*Text shown*:
6. The function $$f'_-$$ is left-continuous at every interior point of $$I$$. If $$b \in I$$ then $$f'_-$$ is left-continuous at $$b$$.

7. The function $$f'_+$$ is upper-semicontinuous at every $$x \in I$$.

8. The function $$f'_-$$ is lower-semicontinuous at every $$x \in I$$.

Proof. (1)

1. If $$a \in I$$, then by convention $$f'_-(a) = -\infty$$. Hence $$f'_-(a) \leq f'_+(a)$$.

2. If $$b \in I$$, then by convention $$f'_+(b) = \infty$$. Hence $$f'_-(b) \leq f'_+(b)$$.

3. Now let $$x \in \interior I$$.

4. Then there is $$r > 0$$ such that $$(x-r, x+r) \in I$$.

5. Pick any $$h > 0$$ such that $$h < r$$.

6. Then, using the three points $$x - h, x, x + h$$, we have

$\frac{f(x) - f(x - h)}{h} \leq \frac{f(x + h) - f(x)}{h}$

due to Theorem 9.199.

7. Taking the limit $$h \downarrow 0$$, we see that

$f'_-(x) \leq f'_+(x)$

holds true for every $$x \in \interior I$$.

(2)

1. Let $$x \in \interior I$$.

2. Let $$h > 0$$ such that $$(x - h, x + h) \subseteq I$$.

*Prompt*: Write out the proof between "5. Pick any" and "to Theorem 9.199.", inclusive, swapping "Pick" for "Choose".

*Stored rows*:
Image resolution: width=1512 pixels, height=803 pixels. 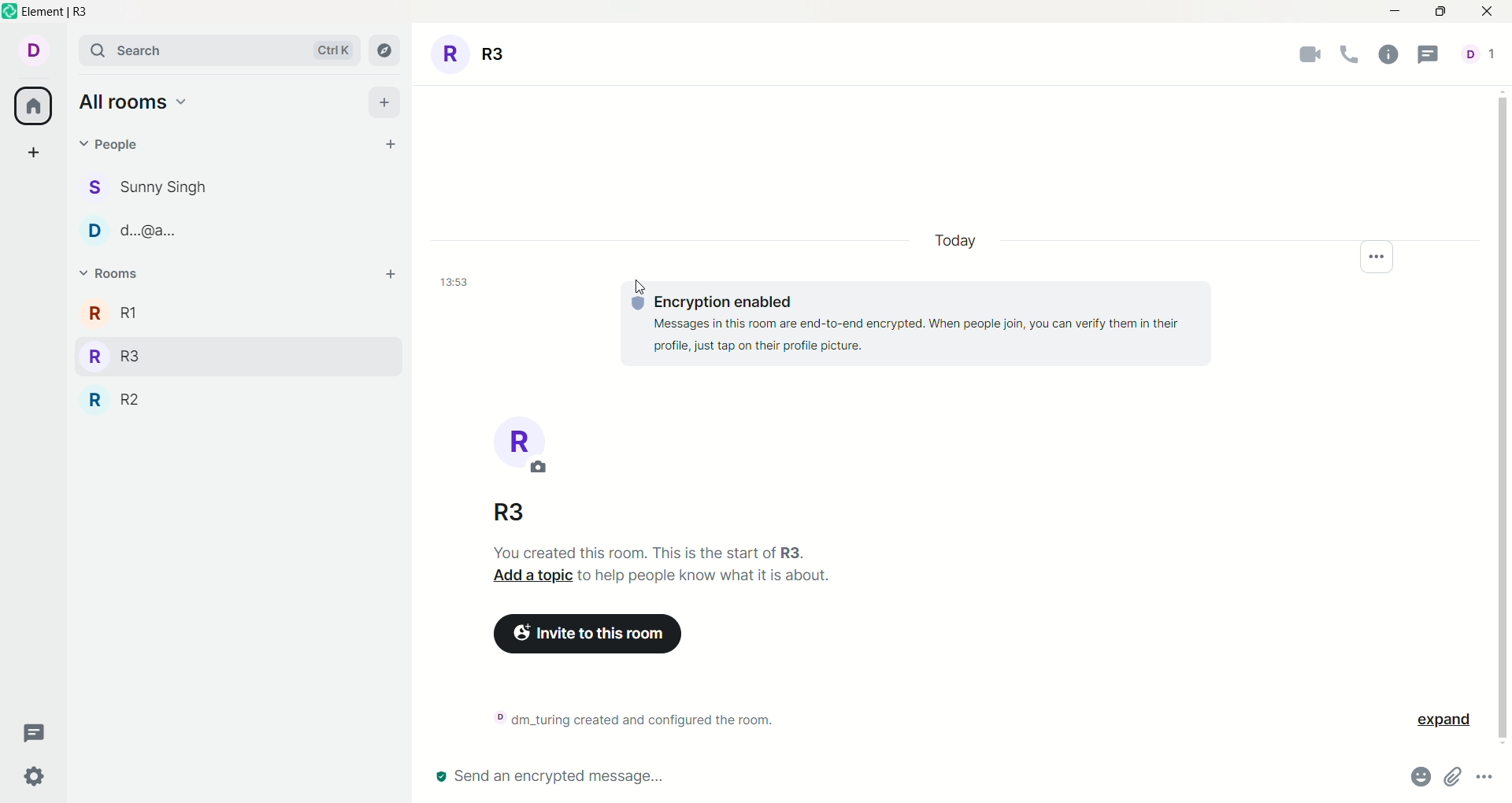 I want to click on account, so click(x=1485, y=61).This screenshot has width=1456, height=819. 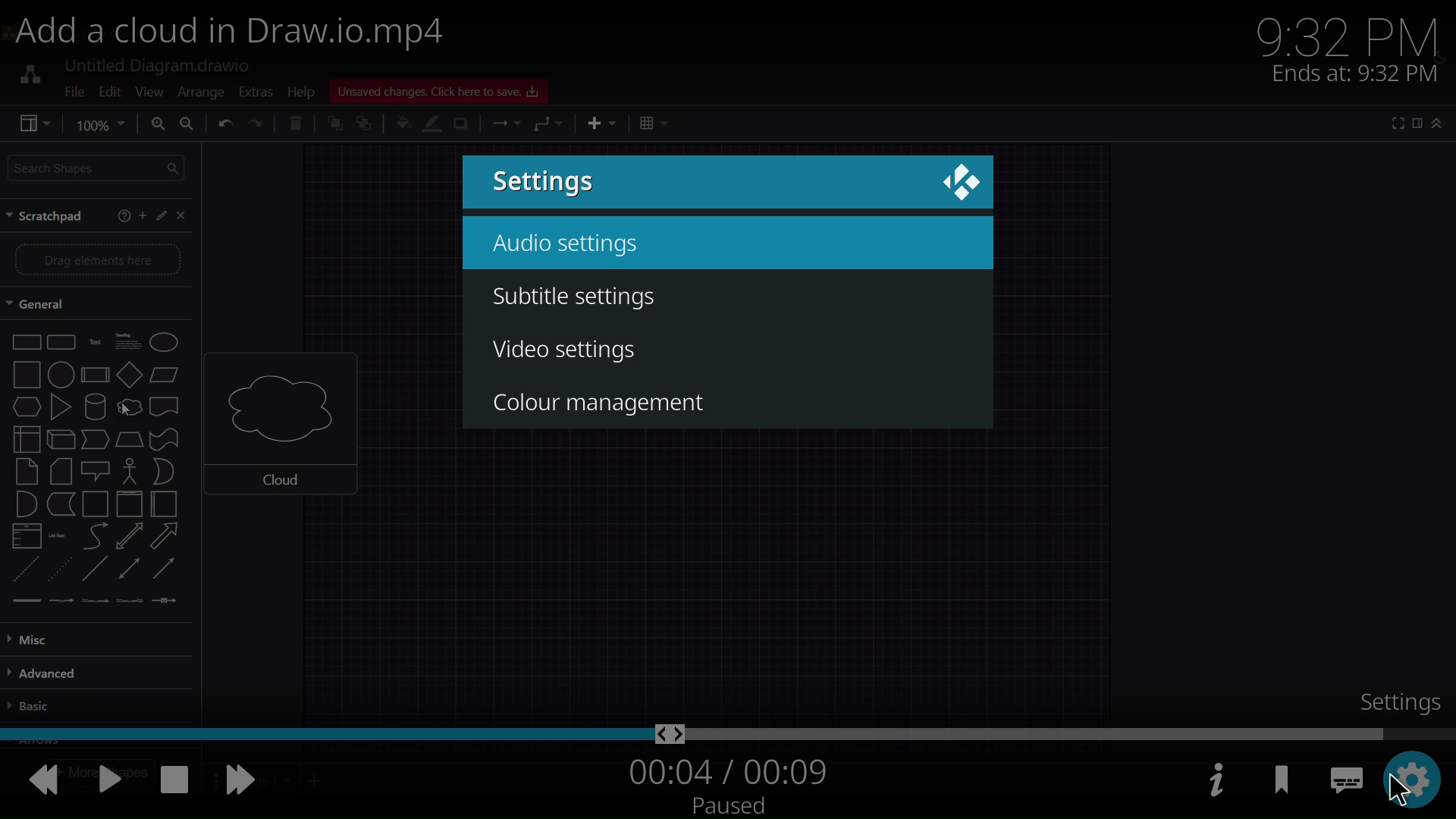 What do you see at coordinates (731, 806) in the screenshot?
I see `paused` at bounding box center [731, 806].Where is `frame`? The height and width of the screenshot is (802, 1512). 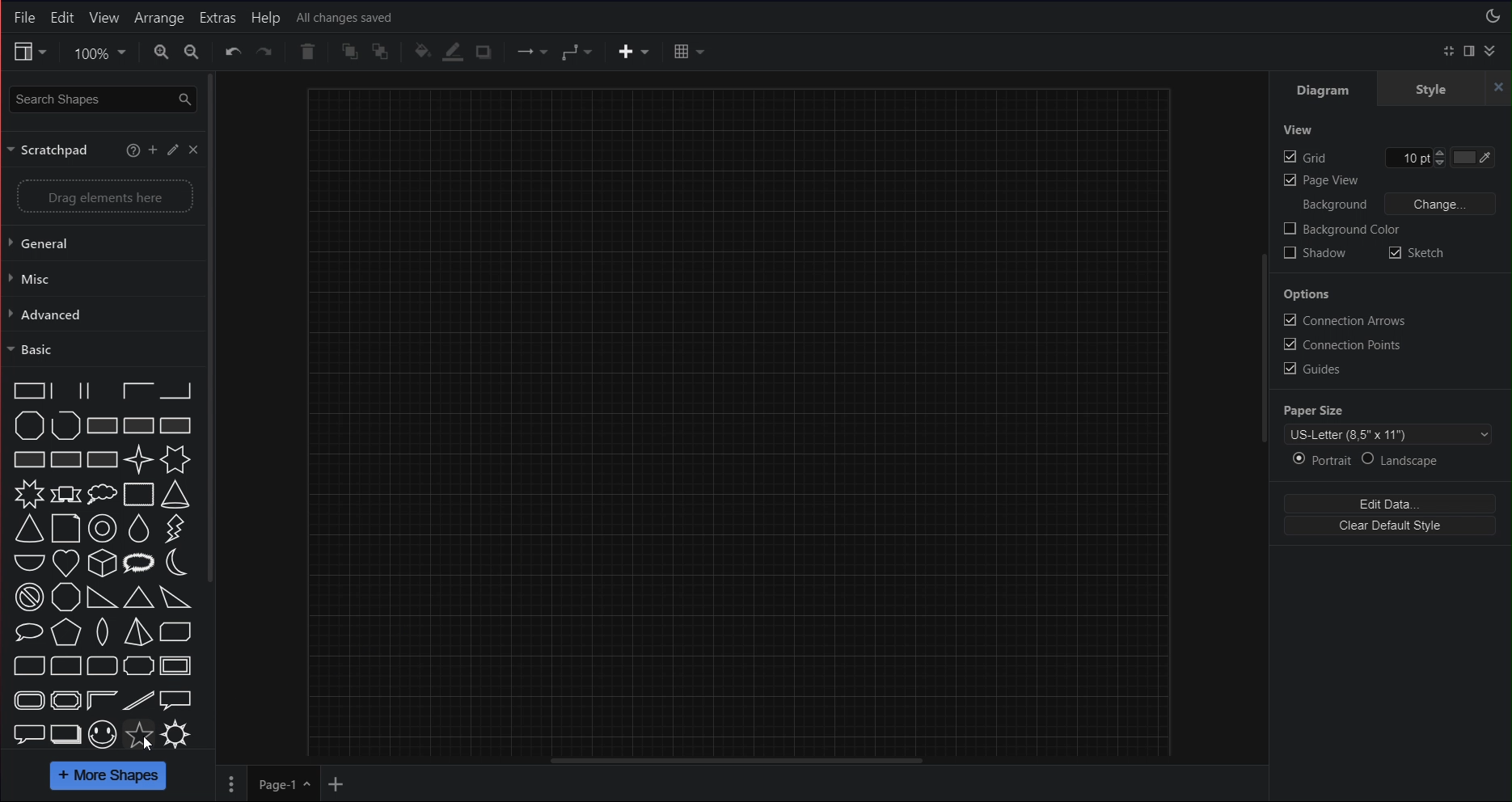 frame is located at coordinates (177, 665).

==

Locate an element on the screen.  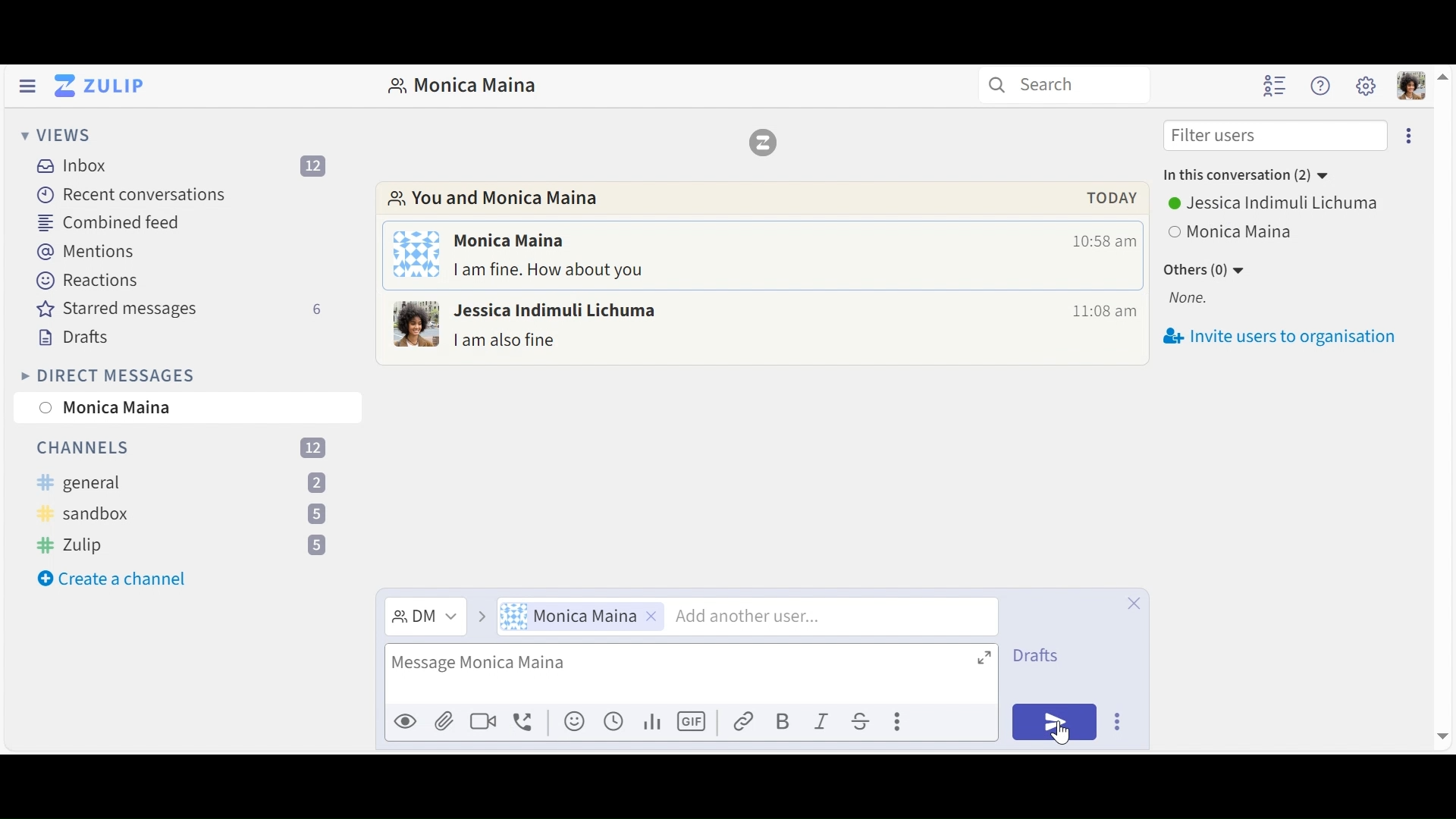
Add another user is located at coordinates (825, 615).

*Completed task*:
5. Choose any $$h > 0$$ such that $$h < r$$.

6. Then, using the three points $$x - h, x, x + h$$, we have

$\frac{f(x) - f(x - h)}{h} \leq \frac{f(x + h) - f(x)}{h}$

due to Theorem 9.199.